Living with multiple sclerosis often means navigating a complex healthcare system, where self-advocacy becomes essential. Recently, I experienced firsthand how crucial it is to stand up for yourself in medical settings.
About 6 months ago, I made the decision to switch to a new neurologist, mostly due to the cost of my annual MRIs. I did my research and found an MS specialist 1.5 hours away and decided to give him a try. I arrived at the office, was pre-screened, and all seemed well until the doctor came in and I found myself being questioned and patronized in a way I have never experienced in a medical setting (or any setting really). Despite living with MS since 2016, doing well on the same DMT for 6 years, and working for MSAA for the past 3 years, the doctor asked me to justify my treatment and explain its benefits in detail before he was willing to continuing the conversation. I never received a physical examination, he never once asked about my lifestyle, and the entire interaction felt like a test. I guess I passed because he did end up ordering my next MRI and continuing with the same treatment path I was already on. The experience left me feeling unheard and disrespected.
I’m sharing this to shed light on the importance of self-advocacy. It’s not just about asserting your needs; it’s about ensuring your voice is fully incorporated in your healthcare. When a healthcare provider doesn’t listen to you or respect your experience, it can hinder your ability to get the care you need. Self-advocacy empowers you to push back, seek second opinions, and find clinicians who treat you as a partner in your care. I realize this is easier said than done. Finding a new provider, making changes to your treatment, navigating insurance, etc. takes so much energy and when you’re working with fatigue, this can feel nearly impossible. I want to stress that while difficult, it IS worth it.
Ultimately, I chose to return to my previous neurologist.

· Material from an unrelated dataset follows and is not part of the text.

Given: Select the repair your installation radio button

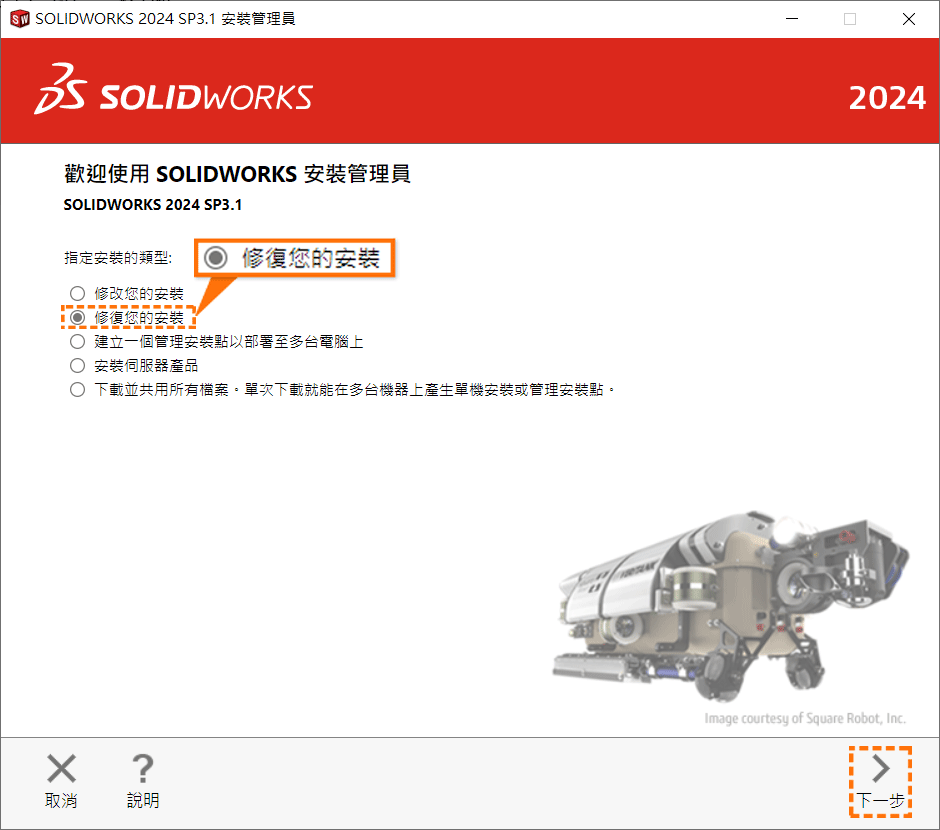Looking at the screenshot, I should tap(77, 318).
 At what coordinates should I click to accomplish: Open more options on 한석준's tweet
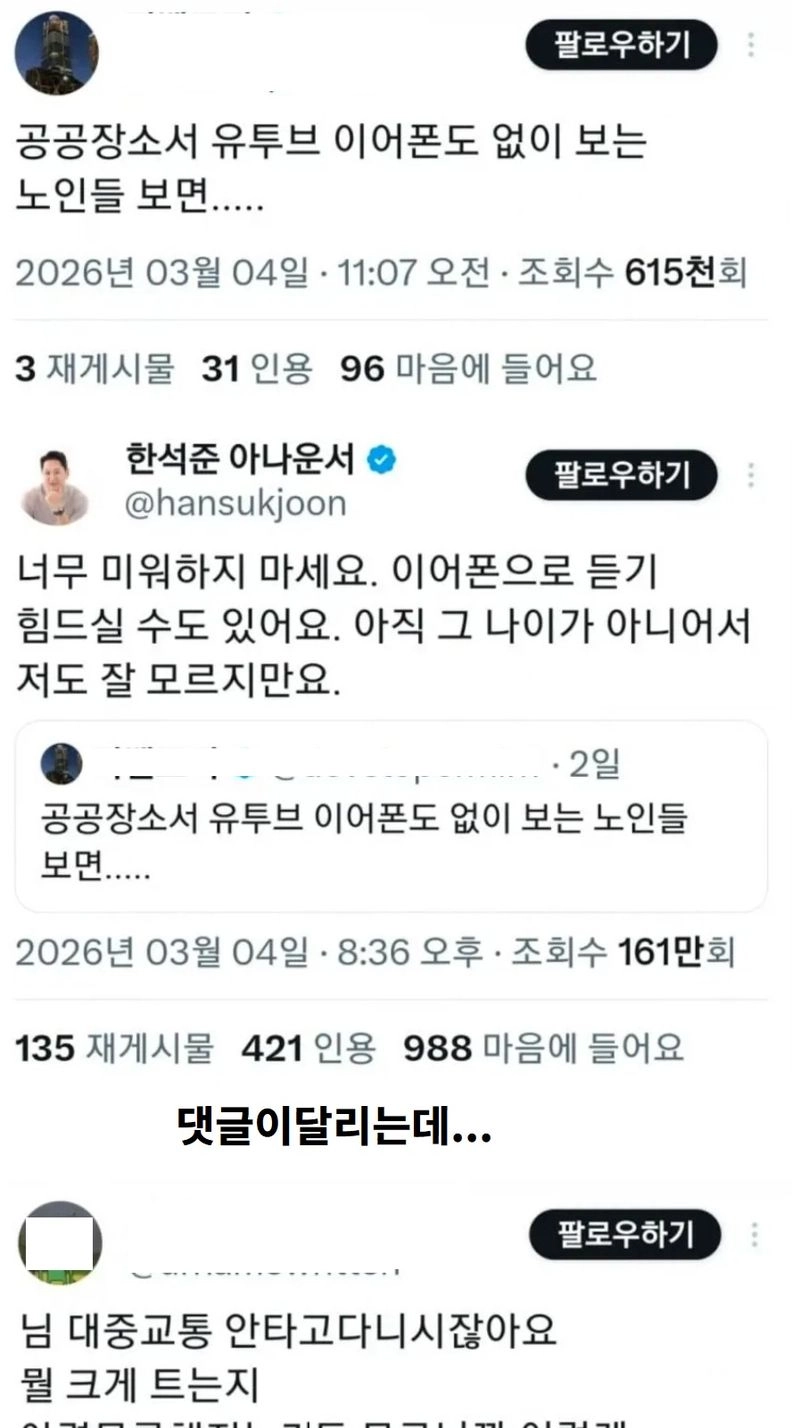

Through self-advocacy, I realized that even though I needed to manage costs, my comfort and trust in my healthcare provider were incredibly important (I also learned that my MRI schedule could change because I asked the right questions). To me, self-advocacy isn’t just about pushing back against negative experiences but also about making informed decisions that align with your needs. The old adage is true- “Knowledge is power”.
For anyone navigating similar challenges, remember that your experiences and knowledge about MS, and more specifically your MS, are invaluable. Push yourself to seek out healthcare providers who listen, collaborate, and support you fully. It’s worth it and they are out there.
Sending extra energy and determination your way!